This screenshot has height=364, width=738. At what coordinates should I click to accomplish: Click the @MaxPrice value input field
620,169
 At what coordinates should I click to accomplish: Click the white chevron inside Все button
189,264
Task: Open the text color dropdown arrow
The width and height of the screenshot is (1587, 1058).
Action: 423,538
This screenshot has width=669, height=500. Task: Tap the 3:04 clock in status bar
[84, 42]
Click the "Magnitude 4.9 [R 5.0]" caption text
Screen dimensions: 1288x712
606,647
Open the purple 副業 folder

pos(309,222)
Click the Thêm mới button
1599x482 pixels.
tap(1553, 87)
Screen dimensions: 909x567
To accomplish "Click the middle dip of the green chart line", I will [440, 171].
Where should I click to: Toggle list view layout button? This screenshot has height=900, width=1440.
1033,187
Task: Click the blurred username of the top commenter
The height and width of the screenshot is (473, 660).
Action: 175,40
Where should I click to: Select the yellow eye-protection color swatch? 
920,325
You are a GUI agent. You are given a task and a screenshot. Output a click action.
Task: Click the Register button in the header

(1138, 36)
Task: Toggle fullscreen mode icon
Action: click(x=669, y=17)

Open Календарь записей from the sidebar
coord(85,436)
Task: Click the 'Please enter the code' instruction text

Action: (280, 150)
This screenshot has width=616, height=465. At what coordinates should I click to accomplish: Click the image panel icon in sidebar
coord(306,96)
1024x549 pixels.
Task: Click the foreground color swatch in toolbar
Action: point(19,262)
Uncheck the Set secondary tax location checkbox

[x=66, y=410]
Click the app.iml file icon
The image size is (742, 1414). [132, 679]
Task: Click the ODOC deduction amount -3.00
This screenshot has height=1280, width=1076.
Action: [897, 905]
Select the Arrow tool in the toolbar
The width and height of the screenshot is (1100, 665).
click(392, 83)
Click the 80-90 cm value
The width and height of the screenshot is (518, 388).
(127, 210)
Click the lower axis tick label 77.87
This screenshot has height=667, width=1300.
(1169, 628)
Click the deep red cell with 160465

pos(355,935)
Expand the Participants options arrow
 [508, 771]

==========

| Instructions for the task |
Although the records may continue, retype only the lines from the first one through the one containing "Task: Open the text color dropdown arrow", exactly as they appear.

| Task response |
This screenshot has height=364, width=738. At what coordinates should I click to accomplish: Click the @MaxPrice value input field
620,169
 At what coordinates should I click to accomplish: Click the white chevron inside Все button
189,264
Task: Open the text color dropdown arrow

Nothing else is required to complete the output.